Your task is to find every line in the records that holds the string "gear" and copy it.

[Opening Provided records section]

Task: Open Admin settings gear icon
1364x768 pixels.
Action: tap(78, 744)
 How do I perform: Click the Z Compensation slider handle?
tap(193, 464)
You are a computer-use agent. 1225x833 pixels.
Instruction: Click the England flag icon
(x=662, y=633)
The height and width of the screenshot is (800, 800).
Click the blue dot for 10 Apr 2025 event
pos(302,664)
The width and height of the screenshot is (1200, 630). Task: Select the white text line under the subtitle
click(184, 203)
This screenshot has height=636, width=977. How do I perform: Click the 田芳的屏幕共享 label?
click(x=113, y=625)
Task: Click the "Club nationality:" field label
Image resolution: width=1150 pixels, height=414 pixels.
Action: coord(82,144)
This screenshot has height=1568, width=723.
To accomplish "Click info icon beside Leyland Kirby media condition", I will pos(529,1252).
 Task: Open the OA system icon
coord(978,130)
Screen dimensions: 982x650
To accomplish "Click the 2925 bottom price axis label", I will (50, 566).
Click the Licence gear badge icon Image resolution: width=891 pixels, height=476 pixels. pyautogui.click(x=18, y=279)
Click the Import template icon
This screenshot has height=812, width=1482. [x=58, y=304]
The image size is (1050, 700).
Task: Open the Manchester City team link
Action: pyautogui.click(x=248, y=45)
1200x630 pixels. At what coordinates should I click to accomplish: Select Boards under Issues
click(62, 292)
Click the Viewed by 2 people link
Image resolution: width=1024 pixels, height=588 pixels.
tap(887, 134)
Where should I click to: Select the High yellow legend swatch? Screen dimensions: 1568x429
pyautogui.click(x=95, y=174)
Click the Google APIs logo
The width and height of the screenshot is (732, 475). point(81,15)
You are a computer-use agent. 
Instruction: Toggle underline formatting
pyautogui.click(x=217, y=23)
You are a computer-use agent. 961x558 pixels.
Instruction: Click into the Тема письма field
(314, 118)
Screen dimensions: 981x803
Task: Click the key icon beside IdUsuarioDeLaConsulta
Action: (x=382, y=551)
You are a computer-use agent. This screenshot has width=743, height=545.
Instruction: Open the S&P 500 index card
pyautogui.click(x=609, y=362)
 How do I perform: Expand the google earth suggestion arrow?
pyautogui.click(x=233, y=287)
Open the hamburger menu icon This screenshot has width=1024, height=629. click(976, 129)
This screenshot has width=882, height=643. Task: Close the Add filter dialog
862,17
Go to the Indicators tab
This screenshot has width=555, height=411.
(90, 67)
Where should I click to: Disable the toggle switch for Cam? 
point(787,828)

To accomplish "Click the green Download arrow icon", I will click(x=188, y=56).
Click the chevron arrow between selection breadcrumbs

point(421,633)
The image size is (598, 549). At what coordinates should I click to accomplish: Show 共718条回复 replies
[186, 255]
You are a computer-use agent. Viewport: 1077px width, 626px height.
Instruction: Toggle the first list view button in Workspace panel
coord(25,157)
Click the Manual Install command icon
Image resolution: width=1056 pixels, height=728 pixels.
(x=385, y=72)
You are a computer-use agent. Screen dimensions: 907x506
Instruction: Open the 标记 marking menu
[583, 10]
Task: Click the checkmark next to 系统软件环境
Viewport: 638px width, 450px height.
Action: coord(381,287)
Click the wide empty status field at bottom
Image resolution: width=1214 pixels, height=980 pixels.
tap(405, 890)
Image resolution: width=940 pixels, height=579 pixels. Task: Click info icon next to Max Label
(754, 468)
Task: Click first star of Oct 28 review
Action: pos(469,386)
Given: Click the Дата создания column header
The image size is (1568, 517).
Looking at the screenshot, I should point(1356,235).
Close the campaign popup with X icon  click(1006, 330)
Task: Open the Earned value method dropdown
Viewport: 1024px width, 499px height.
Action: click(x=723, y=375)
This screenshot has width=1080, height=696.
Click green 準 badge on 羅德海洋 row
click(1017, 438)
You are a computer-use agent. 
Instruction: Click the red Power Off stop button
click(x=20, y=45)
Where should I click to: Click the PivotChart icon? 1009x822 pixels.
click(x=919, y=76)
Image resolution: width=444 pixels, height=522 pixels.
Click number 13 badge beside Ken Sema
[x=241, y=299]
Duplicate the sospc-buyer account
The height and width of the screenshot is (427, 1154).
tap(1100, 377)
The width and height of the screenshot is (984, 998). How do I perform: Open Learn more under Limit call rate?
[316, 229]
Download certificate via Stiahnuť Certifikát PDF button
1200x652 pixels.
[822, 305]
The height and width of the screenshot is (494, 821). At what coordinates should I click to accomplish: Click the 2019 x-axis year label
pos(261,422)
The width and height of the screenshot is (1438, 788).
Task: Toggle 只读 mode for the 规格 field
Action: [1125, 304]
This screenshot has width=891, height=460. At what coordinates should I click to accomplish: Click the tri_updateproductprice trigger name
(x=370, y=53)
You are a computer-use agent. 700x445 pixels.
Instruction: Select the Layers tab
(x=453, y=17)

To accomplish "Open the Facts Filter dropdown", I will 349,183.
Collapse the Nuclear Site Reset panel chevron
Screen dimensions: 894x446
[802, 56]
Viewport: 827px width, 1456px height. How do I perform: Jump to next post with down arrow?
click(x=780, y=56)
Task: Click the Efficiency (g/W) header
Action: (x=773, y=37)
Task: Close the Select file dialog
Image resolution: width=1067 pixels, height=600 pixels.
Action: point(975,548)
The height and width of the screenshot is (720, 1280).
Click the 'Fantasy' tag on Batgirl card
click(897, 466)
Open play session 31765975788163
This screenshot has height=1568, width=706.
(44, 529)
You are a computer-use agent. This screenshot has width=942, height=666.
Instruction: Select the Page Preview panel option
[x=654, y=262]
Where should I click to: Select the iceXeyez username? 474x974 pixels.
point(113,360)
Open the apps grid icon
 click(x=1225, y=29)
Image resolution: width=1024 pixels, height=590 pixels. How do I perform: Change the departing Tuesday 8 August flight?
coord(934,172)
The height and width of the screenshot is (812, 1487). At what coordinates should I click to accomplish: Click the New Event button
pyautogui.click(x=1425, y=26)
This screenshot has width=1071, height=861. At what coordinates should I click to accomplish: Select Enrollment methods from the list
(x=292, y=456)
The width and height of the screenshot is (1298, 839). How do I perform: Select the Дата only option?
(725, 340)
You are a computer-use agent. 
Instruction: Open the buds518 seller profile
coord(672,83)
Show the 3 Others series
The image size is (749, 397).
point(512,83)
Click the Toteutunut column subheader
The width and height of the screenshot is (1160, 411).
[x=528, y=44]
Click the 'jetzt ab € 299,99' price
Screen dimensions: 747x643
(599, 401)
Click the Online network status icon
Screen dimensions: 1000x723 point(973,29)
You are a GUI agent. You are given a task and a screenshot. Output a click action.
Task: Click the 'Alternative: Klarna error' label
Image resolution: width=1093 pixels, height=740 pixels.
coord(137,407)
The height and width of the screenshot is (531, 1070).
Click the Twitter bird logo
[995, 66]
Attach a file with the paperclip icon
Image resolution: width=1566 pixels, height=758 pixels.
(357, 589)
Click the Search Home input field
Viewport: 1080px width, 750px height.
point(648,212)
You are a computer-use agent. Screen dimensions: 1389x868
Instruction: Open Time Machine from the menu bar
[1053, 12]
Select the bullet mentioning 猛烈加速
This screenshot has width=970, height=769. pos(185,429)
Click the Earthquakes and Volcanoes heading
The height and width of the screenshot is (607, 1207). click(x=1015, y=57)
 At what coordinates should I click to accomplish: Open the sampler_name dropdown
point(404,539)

[Closing Provided records section]

## Solved exercise
Task: Open Admin settings gear icon
Click the Licence gear badge icon Image resolution: width=891 pixels, height=476 pixels. pyautogui.click(x=18, y=279)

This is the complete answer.